■ **FRAGMENTO**
════════════════════

No olvidemos que en Europa no se permite la publicidad directa a los
consumidores de medicamentos de prescripción.
La
esperanza de vida de los enfermos mentales es de promedio unos veinte años menor
que la población general. Aunque en los últimos decenios la esperanza de vida
de la población, y también de los enfermos mentales ha aumentado, la diferencia
entre ambos colectivos ha aumentado. Los efectos adversos de los
medicamentos no parecen ajenos a este hecho. Los psicofármacos tienen
consecuencias deletéreas en contra de la salud entendida como recurso
fundamental para la vida. Sin estos recursos vitales, que los fármacos en
ocasiones bloquean, es muy difícil que una persona pueda afrontar situaciones
críticas y adversas y trascenderlas hacia la construcción de realidades
psico-sociales más soportables y de bienestar.

════════════════════

■ **ENTRADAS**
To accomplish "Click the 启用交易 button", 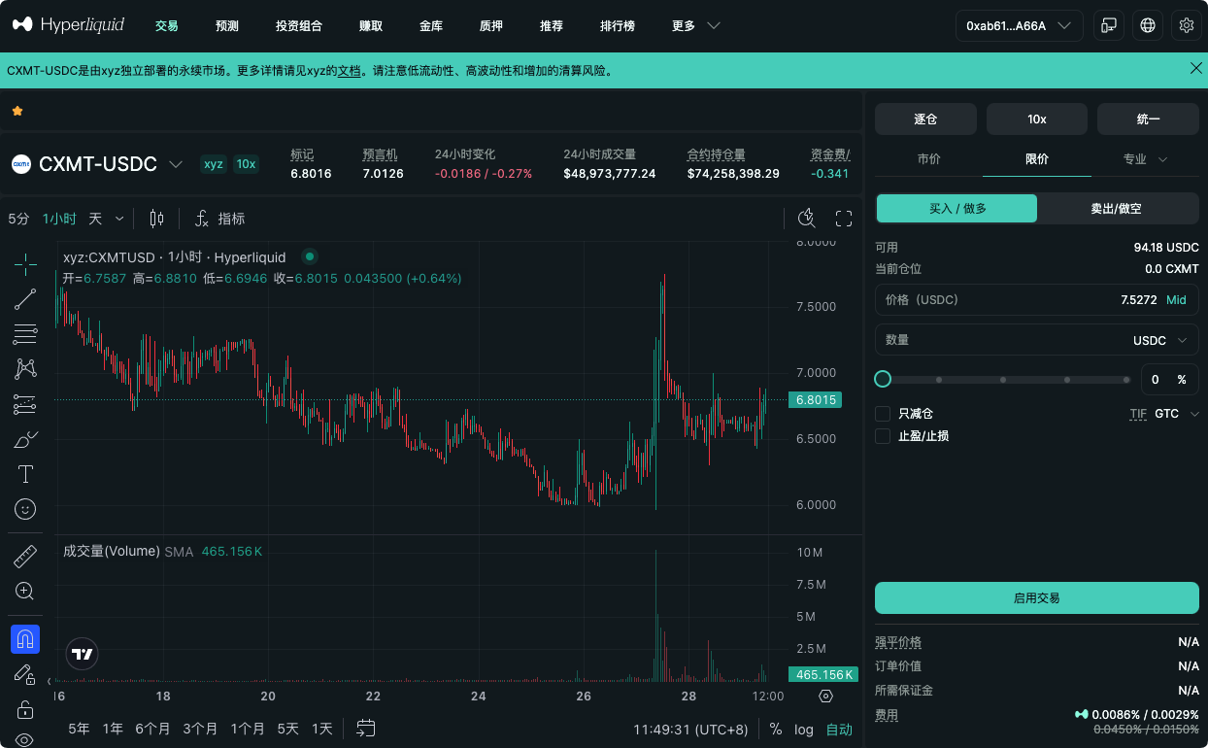I will point(1037,598).
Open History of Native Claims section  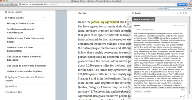(21, 24)
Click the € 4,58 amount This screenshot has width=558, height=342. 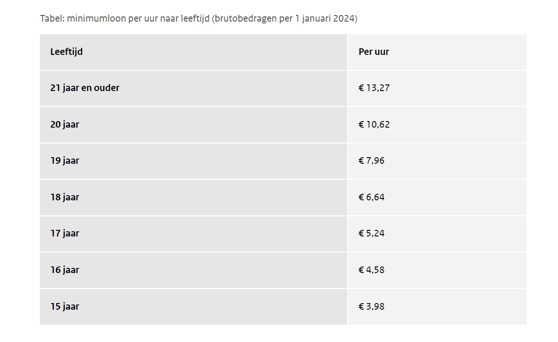click(372, 270)
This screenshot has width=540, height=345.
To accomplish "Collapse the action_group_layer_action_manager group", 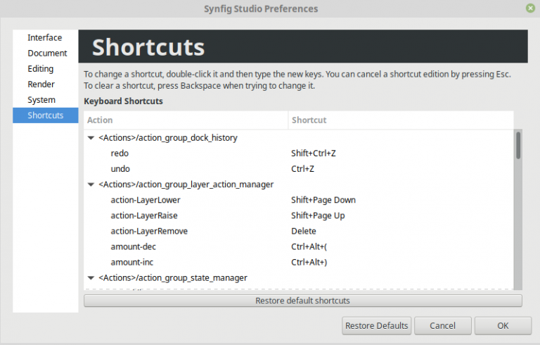I will 91,184.
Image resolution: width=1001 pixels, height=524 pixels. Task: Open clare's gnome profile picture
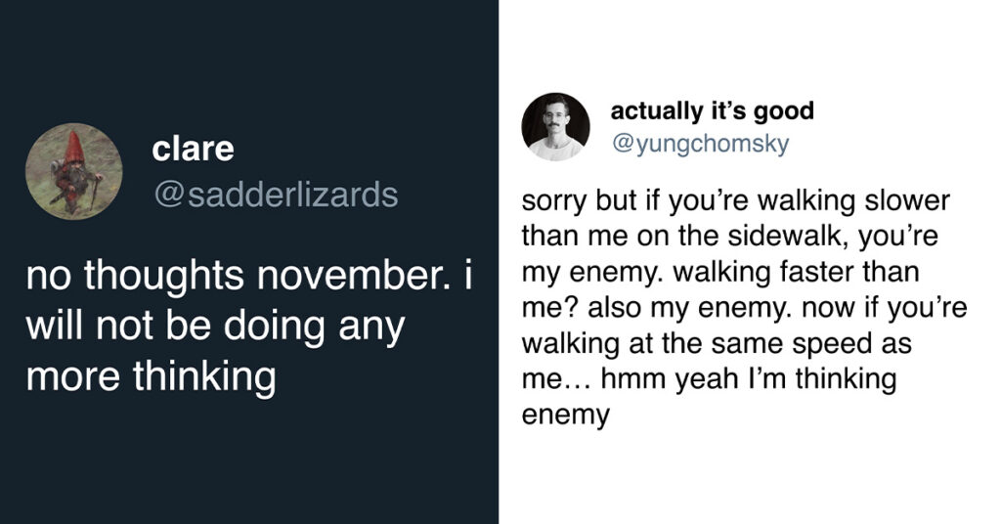click(74, 171)
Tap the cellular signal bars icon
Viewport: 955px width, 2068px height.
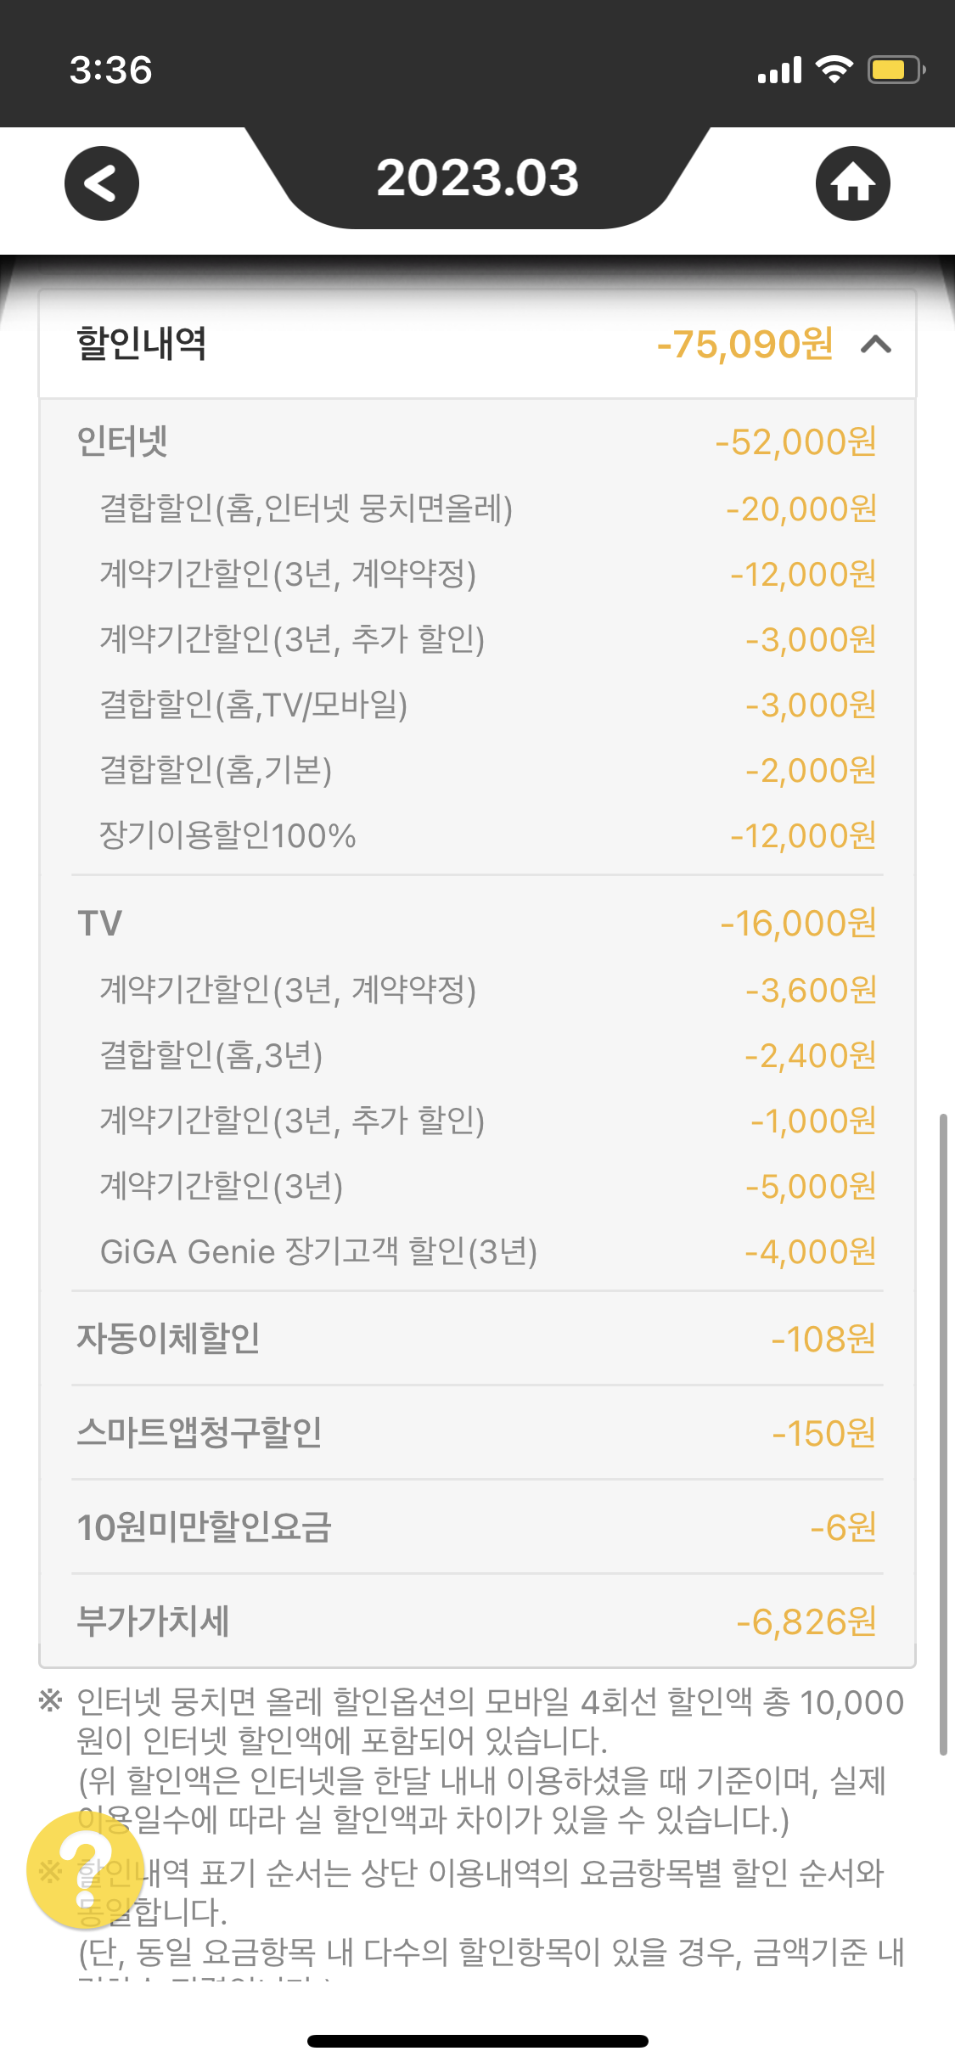coord(779,70)
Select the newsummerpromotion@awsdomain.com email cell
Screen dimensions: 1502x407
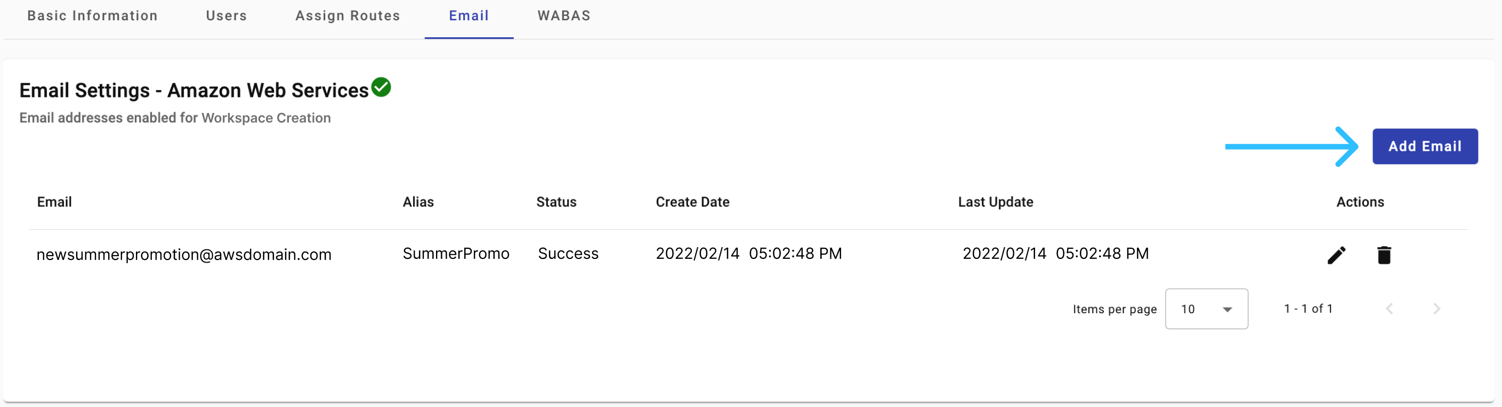coord(184,255)
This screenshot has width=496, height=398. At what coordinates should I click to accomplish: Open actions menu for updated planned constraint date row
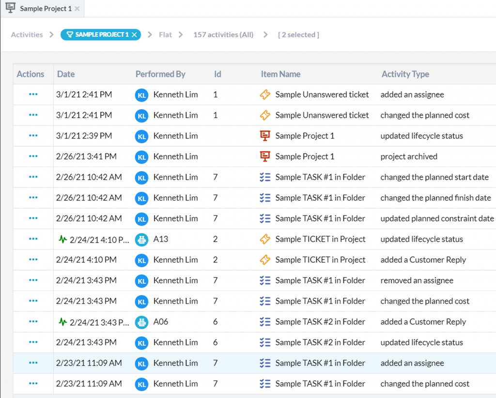pos(33,218)
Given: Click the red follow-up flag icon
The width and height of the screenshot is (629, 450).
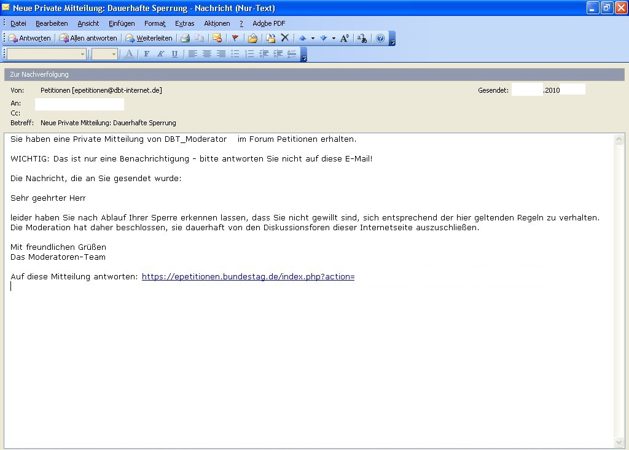Looking at the screenshot, I should pyautogui.click(x=235, y=38).
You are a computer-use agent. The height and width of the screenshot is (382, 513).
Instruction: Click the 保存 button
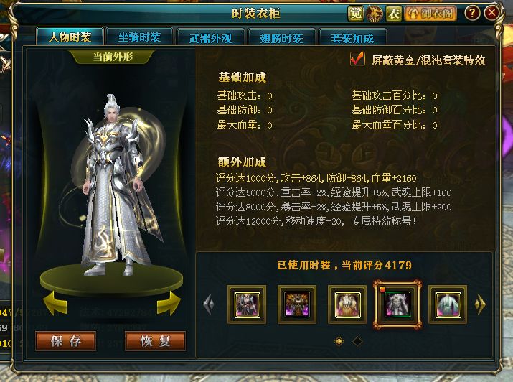click(x=65, y=341)
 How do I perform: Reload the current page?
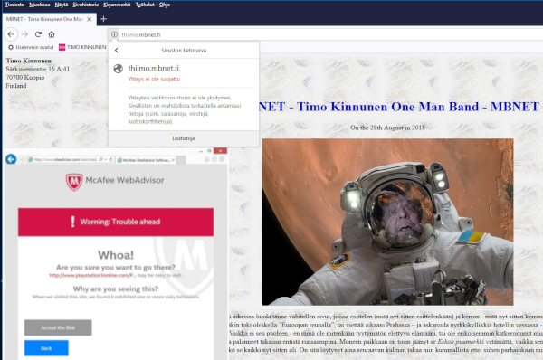pos(38,34)
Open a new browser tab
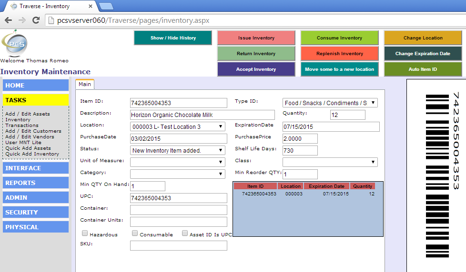This screenshot has width=466, height=272. pos(106,6)

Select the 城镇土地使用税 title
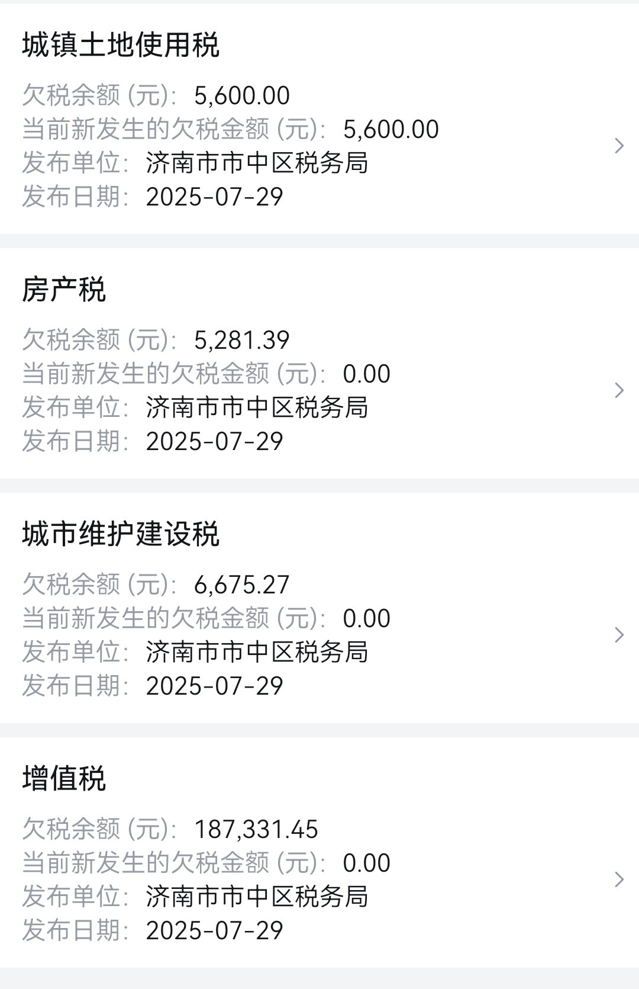[121, 45]
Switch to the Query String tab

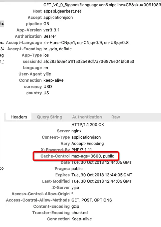tap(49, 117)
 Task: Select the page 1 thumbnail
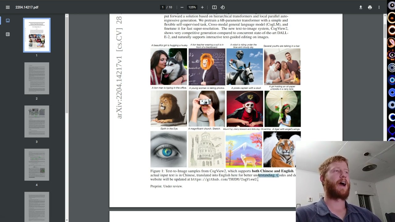coord(37,35)
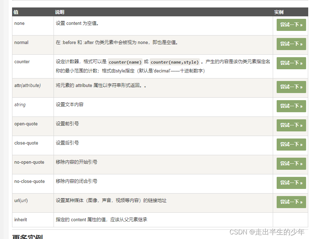Click 尝试一下 button for url(url)
310x239 pixels.
pos(291,202)
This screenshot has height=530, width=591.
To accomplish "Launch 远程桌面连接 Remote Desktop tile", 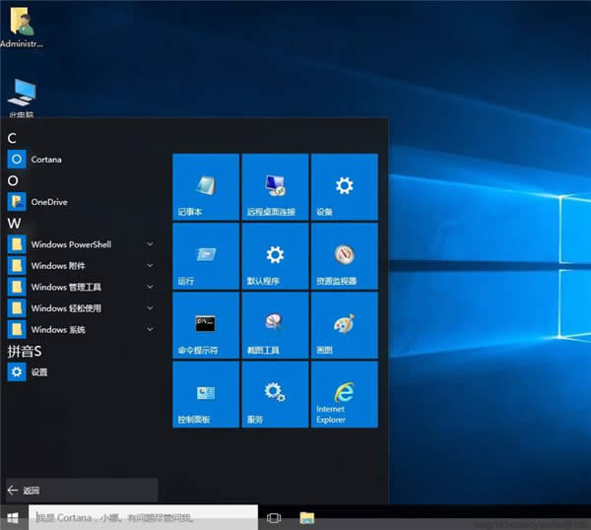I will 275,186.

════════════════════

■ **TAREA**
Convierte en una lista breve el párrafo del fragmento que empieza por «La esperanza de vida de los enfermos mentales» y conserva sus datos principales. Las entradas proceden de otra fuente.

■ **RESPUESTA**
- La esperanza de vida de los enfermos mentales es, de promedio, unos veinte años menor que la de la población general.
- En los últimos decenios ha aumentado la esperanza de vida de ambos colectivos, pero también la diferencia entre ellos.
- Los efectos adversos de los medicamentos no parecen ajenos a este hecho.
- Los psicofármacos tienen consecuencias deletéreas para la salud, entendida como recurso fundamental para la vida.
- Los fármacos a veces bloquean esos recursos vitales. Sin ellos es muy difícil afrontar situaciones críticas y adversas y trascenderlas hacia realidades psicosociales más soportables y de bienestar.